「量子力学で、猫が出てくるやつ、あるよね?」
「ええと、シュレーディンガーの猫のことですか?」
「そうそう、それ」
「観測するまで、猫の状態が確定しない、という譬え話みたいなものですね」
「猫の状態は、観測するまでわからない。まあ、意味はぜんぜん分からなかったけれど。でもさ、あれって答えは分かりきっているよね」
「答え?何が分かりきってるんだ」
「観測している時だって、観測していない時だって、猫は可愛いに決まっているよ」
「え」
「グラスホッパー」「マリアビートル」「AX(アックス)」につづく伊坂幸太郎の殺し屋シリーズ最新作。特に「マリアビートル」の直接の続篇でもある。まあ、このシリーズはどこから読み始めても楽しめるけれども、最初から読んだ方が笑えるはずです。
その「マリアビートル」で、東北新幹線内の攻防戦を制した(?)ひたすらに運の悪い殺し屋、天道虫。よく考えたらしぶとく生き残っているのだから運がいいんだか悪いんだか。彼にまた仲介役の真莉亜から斡旋されたのは、あるホテルの宿泊客に、彼を描いた絵を届けるという単純極まりない仕事だった。しかし、それがねじれにねじれて……

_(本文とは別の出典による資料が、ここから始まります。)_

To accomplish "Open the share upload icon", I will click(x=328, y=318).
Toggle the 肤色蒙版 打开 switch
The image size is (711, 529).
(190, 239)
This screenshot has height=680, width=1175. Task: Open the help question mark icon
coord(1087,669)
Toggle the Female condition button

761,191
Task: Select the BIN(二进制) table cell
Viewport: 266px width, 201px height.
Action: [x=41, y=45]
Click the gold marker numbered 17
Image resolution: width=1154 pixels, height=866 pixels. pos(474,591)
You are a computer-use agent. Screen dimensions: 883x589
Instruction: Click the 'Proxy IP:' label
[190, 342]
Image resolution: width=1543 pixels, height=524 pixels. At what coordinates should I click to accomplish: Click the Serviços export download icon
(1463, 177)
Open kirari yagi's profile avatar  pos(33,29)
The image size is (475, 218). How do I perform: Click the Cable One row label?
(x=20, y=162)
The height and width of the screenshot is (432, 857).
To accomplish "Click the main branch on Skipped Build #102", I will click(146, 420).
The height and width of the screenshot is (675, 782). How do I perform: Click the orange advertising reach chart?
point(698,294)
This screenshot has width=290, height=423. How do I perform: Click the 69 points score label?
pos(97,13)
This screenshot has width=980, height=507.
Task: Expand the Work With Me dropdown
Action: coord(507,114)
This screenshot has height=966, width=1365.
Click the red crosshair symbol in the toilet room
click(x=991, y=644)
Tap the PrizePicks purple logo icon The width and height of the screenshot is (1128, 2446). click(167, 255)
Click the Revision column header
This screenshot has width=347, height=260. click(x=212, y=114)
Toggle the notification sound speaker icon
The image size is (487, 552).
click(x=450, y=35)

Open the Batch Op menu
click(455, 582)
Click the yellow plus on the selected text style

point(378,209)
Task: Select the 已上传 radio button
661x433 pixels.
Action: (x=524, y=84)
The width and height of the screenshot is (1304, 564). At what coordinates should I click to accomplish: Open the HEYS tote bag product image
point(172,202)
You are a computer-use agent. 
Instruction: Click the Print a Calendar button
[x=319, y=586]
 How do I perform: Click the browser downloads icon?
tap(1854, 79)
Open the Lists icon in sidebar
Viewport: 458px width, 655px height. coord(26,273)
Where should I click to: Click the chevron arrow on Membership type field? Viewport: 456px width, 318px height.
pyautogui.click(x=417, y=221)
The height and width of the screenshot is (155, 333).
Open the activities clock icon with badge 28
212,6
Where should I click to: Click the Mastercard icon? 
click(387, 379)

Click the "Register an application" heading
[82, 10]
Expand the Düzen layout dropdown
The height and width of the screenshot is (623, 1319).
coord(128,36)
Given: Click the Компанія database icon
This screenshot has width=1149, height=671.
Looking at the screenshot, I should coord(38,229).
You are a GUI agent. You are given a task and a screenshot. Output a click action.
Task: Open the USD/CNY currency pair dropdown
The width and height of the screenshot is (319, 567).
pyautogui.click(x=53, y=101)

新幹線が横異動のお話なら、今回は縦異動のすったもんだ。エレベーター、カードキー、清掃係など、ありとあらゆる手段を使って襲い来る殺し屋たちから天道虫は逃れようとするが、というお話。
マリアビートルの映画化「ブレット・トレイン」を経過しているので、天道虫はブラピで真莉亜はあの大女優に見えて仕方がない(笑)。
多分に教訓を含んだ寓話でもあり、最高の娯楽小説でもある。ああこのシリーズを読んだことがない人がうらやましい!これから一気読みできるんだもの。